BACKGROUND: Neuroendocrine prostatic carcinoma (NEPC) is uncommon. The pathogenesis, clinical association, and clinical implications of this disease are still evolving. METHODS: Clinicopathologic, immunohistochemical and genomic studies were used to investigate the incidence of NEPC in various clinicopathologic settings and the expression of various biomarkers in NEPC and non-NEPC as well as small cell NEPC. The study included 45 treatment-naïve Gleason pattern (GP) 3 and 94 GP 4/5, 43 post-radiation, 60 post-androgen deprivation therapy (ADT), 38 lymph node metastatic and 9 small cell prostatic adenocarcinomas (PCs).

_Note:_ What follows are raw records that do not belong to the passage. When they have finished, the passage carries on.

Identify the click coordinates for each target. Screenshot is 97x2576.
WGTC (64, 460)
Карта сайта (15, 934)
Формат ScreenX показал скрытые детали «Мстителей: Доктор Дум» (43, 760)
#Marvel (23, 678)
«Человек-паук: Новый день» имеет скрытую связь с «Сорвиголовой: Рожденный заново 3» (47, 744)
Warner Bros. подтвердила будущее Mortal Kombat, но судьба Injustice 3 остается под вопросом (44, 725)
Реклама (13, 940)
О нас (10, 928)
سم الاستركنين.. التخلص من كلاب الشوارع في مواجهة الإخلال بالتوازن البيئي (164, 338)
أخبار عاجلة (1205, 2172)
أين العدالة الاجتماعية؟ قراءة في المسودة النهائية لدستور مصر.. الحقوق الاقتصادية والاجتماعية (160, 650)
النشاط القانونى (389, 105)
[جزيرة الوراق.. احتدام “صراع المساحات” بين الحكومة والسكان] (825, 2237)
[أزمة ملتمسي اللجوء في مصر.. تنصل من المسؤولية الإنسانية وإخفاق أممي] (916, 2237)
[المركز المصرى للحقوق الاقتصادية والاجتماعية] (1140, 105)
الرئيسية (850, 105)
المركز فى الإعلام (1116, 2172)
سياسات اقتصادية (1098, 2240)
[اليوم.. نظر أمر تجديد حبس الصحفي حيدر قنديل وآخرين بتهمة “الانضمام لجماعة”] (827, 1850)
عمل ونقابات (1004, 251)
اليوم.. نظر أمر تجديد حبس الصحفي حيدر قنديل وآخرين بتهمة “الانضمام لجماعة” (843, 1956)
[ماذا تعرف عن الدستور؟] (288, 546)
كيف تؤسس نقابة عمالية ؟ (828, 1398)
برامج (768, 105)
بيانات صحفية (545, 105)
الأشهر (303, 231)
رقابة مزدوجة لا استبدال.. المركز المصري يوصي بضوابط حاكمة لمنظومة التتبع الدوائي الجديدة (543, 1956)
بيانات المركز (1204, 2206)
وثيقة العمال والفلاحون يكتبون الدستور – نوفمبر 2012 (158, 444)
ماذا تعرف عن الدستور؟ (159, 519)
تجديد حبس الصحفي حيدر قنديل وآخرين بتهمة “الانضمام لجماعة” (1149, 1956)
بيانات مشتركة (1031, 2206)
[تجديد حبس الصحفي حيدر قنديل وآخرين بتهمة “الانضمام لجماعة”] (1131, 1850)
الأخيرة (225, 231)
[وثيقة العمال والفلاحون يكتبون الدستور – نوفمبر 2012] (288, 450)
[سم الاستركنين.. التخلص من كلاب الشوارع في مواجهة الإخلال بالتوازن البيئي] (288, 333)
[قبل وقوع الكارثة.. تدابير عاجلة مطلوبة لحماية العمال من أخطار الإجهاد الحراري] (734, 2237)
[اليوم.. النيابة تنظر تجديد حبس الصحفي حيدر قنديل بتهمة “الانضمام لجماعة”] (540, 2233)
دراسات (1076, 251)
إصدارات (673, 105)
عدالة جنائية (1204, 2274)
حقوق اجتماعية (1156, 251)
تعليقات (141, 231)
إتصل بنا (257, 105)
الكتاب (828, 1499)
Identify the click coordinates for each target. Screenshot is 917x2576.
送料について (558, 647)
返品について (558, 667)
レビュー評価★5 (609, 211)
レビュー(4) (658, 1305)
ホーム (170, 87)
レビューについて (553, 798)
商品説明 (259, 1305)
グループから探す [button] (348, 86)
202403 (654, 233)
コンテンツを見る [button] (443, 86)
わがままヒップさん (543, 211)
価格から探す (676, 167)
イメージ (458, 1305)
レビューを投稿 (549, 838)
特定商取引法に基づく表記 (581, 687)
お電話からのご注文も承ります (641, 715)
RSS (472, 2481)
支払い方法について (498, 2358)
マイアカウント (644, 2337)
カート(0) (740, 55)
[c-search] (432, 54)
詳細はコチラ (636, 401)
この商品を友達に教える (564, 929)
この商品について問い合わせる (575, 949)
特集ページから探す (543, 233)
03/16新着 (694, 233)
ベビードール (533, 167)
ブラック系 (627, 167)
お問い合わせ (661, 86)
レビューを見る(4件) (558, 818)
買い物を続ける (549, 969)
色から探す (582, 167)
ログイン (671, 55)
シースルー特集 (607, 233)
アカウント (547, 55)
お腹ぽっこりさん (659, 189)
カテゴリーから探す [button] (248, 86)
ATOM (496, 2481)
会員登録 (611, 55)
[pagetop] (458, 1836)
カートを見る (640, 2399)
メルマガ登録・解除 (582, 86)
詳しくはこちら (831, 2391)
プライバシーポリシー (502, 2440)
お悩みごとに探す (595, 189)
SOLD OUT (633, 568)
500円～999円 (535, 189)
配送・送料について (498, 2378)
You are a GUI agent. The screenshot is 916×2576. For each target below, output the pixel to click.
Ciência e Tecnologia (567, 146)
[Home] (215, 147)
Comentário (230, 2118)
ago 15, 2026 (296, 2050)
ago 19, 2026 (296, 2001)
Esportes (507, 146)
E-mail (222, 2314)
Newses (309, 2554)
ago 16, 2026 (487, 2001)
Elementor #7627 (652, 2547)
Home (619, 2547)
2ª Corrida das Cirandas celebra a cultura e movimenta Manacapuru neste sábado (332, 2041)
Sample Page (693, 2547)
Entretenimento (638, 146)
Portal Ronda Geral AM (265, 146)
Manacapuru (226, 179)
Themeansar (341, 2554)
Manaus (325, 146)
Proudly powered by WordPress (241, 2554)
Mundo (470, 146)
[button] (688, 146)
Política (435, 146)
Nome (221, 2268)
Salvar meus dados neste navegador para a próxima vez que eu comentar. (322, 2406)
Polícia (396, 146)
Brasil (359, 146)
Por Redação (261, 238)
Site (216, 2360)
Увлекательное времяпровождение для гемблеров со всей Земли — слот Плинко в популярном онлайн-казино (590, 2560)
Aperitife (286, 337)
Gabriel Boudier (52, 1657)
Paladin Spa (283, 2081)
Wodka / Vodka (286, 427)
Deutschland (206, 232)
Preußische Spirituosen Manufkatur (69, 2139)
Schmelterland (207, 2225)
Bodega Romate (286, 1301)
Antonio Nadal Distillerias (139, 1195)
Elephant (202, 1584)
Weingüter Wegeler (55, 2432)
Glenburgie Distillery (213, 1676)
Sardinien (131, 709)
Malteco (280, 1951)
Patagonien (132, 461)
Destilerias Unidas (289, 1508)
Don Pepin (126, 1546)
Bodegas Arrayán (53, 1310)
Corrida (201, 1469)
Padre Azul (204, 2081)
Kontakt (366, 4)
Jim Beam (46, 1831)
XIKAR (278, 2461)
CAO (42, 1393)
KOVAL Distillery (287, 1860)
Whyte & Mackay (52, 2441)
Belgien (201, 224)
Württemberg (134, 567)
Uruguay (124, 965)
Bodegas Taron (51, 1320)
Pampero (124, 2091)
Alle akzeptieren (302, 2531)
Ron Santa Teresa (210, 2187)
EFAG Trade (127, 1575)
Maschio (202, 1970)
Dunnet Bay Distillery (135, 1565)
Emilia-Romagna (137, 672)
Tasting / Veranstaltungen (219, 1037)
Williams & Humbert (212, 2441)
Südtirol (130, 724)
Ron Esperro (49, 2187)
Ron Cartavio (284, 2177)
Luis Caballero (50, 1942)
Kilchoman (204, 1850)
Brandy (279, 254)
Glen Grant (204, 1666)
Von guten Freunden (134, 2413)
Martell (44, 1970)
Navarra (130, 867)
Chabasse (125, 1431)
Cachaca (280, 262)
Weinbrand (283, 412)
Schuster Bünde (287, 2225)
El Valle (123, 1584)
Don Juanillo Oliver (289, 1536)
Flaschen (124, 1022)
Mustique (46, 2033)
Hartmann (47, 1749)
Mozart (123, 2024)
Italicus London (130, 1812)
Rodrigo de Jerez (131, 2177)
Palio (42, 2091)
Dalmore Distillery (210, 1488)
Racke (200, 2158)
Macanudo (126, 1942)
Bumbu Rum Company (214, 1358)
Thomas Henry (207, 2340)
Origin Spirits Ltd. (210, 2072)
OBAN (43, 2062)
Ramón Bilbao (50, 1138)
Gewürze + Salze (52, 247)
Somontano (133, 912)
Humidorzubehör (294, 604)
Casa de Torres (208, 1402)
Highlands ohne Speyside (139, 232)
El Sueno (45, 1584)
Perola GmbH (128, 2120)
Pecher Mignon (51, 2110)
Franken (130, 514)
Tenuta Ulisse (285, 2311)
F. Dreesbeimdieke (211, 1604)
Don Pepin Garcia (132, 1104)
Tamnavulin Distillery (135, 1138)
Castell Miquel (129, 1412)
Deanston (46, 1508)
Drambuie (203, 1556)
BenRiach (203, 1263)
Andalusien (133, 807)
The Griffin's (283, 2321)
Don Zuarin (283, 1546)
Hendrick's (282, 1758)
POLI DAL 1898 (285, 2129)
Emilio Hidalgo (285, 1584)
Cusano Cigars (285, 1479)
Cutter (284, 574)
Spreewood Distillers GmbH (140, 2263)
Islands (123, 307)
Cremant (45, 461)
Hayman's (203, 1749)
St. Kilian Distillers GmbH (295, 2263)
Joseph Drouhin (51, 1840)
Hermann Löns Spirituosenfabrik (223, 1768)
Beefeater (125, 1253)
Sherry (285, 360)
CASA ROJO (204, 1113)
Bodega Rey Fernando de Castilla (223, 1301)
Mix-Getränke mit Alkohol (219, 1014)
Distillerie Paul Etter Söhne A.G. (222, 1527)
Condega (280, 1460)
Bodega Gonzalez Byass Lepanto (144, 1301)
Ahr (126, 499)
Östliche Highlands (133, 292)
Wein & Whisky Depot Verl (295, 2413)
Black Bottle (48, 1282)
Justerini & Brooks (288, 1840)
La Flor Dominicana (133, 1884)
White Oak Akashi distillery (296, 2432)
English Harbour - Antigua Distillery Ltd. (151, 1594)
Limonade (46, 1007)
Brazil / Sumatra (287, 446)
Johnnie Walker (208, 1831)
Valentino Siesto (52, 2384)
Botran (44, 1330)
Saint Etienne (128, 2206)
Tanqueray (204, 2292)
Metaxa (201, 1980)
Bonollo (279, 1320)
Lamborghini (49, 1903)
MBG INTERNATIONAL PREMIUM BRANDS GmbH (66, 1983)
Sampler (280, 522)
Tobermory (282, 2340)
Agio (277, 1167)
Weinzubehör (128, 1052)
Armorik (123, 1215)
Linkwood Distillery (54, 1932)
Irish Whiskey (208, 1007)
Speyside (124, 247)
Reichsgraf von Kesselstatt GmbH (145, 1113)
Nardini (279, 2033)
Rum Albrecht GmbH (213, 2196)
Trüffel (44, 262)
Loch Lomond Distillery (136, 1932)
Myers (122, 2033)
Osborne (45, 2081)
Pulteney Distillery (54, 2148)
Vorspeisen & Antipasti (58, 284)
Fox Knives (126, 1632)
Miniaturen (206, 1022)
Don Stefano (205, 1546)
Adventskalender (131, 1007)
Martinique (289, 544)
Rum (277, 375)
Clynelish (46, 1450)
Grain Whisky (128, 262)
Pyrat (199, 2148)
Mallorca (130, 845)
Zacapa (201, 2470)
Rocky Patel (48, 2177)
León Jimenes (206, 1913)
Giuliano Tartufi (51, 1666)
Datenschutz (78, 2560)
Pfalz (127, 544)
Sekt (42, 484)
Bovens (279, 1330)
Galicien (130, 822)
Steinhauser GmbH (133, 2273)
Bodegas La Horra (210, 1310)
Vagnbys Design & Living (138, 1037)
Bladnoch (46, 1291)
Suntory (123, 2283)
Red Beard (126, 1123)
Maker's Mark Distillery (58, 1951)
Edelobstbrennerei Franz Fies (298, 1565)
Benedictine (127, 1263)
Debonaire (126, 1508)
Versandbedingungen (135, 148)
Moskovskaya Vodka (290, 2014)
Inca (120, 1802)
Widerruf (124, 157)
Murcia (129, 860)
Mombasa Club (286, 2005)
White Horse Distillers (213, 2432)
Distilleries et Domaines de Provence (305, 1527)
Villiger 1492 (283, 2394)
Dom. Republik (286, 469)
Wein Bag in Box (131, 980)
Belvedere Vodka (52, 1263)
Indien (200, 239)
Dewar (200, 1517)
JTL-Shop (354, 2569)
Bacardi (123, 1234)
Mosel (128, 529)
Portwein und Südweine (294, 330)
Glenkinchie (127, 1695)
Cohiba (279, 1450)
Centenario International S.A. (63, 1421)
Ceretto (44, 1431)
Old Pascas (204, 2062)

RESULTS: NEPC was found in 7% GP3, 10% GP4/5, 9% post-radiation, 18% post-ADT, and 5% lymph node metastatic PCs, respectively. Compared with treatment-naïve PCs, post-ADT PCs showed significantly increased incidence of NEPC (p < .05) while no significant difference was noted between low- and high-grade PCs, post-radiation, and lymph node metastatic PCs. Serotonin was uniformly positive in NE cells of benign glands but negative in NEPC. Significant increase of Bcl-2 and Auro A and decrease of prostein were noted in NEPC (p < .05). No significant changes in the expression of other biomarkers were found. In addition, small cell NEPC was strongly associated with ADT (44%) and high Gleason score (≥8, 100%) and often presented with alterations of TP53/RB1 and ARID1A/B or other genes crucial to genomic fidelity. CONCLUSION: Given that no specific treatment for NEPC is presently available, the findings in this study have significant implications in the better understanding of this often-deadly disease both clinically and pathogenetically as well as future patient management, including targeted therapy.